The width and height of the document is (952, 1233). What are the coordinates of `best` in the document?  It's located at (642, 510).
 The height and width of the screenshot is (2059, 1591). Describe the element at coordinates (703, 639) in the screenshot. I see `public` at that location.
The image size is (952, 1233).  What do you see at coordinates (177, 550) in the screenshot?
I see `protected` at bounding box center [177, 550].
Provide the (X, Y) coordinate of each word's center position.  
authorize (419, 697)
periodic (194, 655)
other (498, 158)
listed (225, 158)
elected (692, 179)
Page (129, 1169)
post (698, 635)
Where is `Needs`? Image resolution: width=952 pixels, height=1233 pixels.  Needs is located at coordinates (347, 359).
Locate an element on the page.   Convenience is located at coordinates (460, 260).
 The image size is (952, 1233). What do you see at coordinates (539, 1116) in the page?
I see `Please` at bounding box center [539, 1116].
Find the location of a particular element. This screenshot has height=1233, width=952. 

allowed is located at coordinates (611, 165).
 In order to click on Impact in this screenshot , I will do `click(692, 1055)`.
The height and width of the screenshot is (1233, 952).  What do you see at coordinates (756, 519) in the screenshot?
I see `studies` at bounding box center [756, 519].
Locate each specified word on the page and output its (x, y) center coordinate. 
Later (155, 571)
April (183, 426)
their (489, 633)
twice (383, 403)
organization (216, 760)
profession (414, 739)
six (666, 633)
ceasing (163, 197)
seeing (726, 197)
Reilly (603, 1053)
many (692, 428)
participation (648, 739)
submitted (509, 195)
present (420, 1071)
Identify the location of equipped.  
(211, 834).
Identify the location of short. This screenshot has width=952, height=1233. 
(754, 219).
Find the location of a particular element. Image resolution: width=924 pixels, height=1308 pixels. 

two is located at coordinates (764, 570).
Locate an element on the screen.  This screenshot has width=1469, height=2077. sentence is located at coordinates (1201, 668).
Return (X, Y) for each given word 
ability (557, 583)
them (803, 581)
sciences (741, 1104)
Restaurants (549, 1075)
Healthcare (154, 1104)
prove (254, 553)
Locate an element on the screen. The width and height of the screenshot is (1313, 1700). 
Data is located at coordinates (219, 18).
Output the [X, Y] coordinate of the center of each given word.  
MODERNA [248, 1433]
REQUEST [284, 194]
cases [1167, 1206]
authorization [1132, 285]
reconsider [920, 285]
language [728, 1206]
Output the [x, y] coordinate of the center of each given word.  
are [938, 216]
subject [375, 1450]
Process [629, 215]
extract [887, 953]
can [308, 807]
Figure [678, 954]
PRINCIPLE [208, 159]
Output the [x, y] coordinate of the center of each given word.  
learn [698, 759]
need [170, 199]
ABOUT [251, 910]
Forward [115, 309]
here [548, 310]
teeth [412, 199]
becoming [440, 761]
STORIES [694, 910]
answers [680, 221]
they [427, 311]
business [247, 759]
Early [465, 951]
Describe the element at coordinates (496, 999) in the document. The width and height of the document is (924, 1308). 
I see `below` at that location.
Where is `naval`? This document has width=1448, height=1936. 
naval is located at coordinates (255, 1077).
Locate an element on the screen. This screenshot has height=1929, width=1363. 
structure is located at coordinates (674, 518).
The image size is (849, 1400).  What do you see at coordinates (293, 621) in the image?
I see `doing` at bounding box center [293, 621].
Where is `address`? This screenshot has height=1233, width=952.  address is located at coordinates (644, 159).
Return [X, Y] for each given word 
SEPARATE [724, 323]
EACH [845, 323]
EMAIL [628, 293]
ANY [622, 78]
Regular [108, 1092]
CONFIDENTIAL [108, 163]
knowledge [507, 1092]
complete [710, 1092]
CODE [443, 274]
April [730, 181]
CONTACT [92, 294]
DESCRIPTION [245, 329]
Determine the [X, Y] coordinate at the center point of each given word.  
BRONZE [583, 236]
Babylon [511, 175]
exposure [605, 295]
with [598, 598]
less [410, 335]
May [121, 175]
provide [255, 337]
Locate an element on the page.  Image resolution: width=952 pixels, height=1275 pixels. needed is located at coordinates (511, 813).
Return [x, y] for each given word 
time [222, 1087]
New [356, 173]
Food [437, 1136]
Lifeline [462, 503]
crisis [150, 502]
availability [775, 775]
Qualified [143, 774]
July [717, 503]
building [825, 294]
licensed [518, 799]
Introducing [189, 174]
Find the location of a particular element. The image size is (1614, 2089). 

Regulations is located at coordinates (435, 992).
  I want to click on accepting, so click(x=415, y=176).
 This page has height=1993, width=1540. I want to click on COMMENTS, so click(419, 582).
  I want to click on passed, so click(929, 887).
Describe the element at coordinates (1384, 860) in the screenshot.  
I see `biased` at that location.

--- --- ---

■ **WHAT IS ASKED**: Copy every item above without alteration, preserving each line in its original order.

■ **RESPONSE BELOW**:
The width and height of the document is (952, 1233). What are the coordinates of `best` in the document?  It's located at (642, 510).
 The height and width of the screenshot is (2059, 1591). Describe the element at coordinates (703, 639) in the screenshot. I see `public` at that location.
The image size is (952, 1233).  What do you see at coordinates (177, 550) in the screenshot?
I see `protected` at bounding box center [177, 550].
Provide the (X, Y) coordinate of each word's center position.  
authorize (419, 697)
periodic (194, 655)
other (498, 158)
listed (225, 158)
elected (692, 179)
Page (129, 1169)
post (698, 635)
Where is `Needs`? Image resolution: width=952 pixels, height=1233 pixels.  Needs is located at coordinates (347, 359).
Locate an element on the page.   Convenience is located at coordinates (460, 260).
 The image size is (952, 1233). What do you see at coordinates (539, 1116) in the page?
I see `Please` at bounding box center [539, 1116].
Find the location of a particular element. This screenshot has height=1233, width=952. 

allowed is located at coordinates (611, 165).
 In order to click on Impact in this screenshot , I will do `click(692, 1055)`.
The height and width of the screenshot is (1233, 952).  What do you see at coordinates (756, 519) in the screenshot?
I see `studies` at bounding box center [756, 519].
Locate each specified word on the page and output its (x, y) center coordinate. 
Later (155, 571)
April (183, 426)
their (489, 633)
twice (383, 403)
organization (216, 760)
profession (414, 739)
six (666, 633)
ceasing (163, 197)
seeing (726, 197)
Reilly (603, 1053)
many (692, 428)
participation (648, 739)
submitted (509, 195)
present (420, 1071)
Identify the location of equipped.  
(211, 834).
Identify the location of short. This screenshot has width=952, height=1233. 
(754, 219).
Find the location of a particular element. Image resolution: width=924 pixels, height=1308 pixels. 

two is located at coordinates (764, 570).
Locate an element on the screen.  This screenshot has width=1469, height=2077. sentence is located at coordinates (1201, 668).
Return (X, Y) for each given word 
ability (557, 583)
them (803, 581)
sciences (741, 1104)
Restaurants (549, 1075)
Healthcare (154, 1104)
prove (254, 553)
Locate an element on the screen. The width and height of the screenshot is (1313, 1700). 
Data is located at coordinates (219, 18).
Output the [X, Y] coordinate of the center of each given word.  
MODERNA [248, 1433]
REQUEST [284, 194]
cases [1167, 1206]
authorization [1132, 285]
reconsider [920, 285]
language [728, 1206]
Output the [x, y] coordinate of the center of each given word.  
are [938, 216]
subject [375, 1450]
Process [629, 215]
extract [887, 953]
can [308, 807]
Figure [678, 954]
PRINCIPLE [208, 159]
Output the [x, y] coordinate of the center of each given word.  
learn [698, 759]
need [170, 199]
ABOUT [251, 910]
Forward [115, 309]
here [548, 310]
teeth [412, 199]
becoming [440, 761]
STORIES [694, 910]
answers [680, 221]
they [427, 311]
business [247, 759]
Early [465, 951]
Describe the element at coordinates (496, 999) in the document. The width and height of the document is (924, 1308). 
I see `below` at that location.
Where is `naval`? This document has width=1448, height=1936. 
naval is located at coordinates (255, 1077).
Locate an element on the screen. This screenshot has height=1929, width=1363. 
structure is located at coordinates (674, 518).
The image size is (849, 1400).  What do you see at coordinates (293, 621) in the image?
I see `doing` at bounding box center [293, 621].
Where is `address`? This screenshot has height=1233, width=952.  address is located at coordinates (644, 159).
Return [X, Y] for each given word 
SEPARATE [724, 323]
EACH [845, 323]
EMAIL [628, 293]
ANY [622, 78]
Regular [108, 1092]
CONFIDENTIAL [108, 163]
knowledge [507, 1092]
complete [710, 1092]
CODE [443, 274]
April [730, 181]
CONTACT [92, 294]
DESCRIPTION [245, 329]
Determine the [X, Y] coordinate at the center point of each given word.  
BRONZE [583, 236]
Babylon [511, 175]
exposure [605, 295]
with [598, 598]
less [410, 335]
May [121, 175]
provide [255, 337]
Locate an element on the page.  Image resolution: width=952 pixels, height=1275 pixels. needed is located at coordinates (511, 813).
Return [x, y] for each given word 
time [222, 1087]
New [356, 173]
Food [437, 1136]
Lifeline [462, 503]
crisis [150, 502]
availability [775, 775]
Qualified [143, 774]
July [717, 503]
building [825, 294]
licensed [518, 799]
Introducing [189, 174]
Find the location of a particular element. The image size is (1614, 2089). 

Regulations is located at coordinates (435, 992).
  I want to click on accepting, so click(x=415, y=176).
 This page has height=1993, width=1540. I want to click on COMMENTS, so click(419, 582).
  I want to click on passed, so click(929, 887).
Describe the element at coordinates (1384, 860) in the screenshot.  
I see `biased` at that location.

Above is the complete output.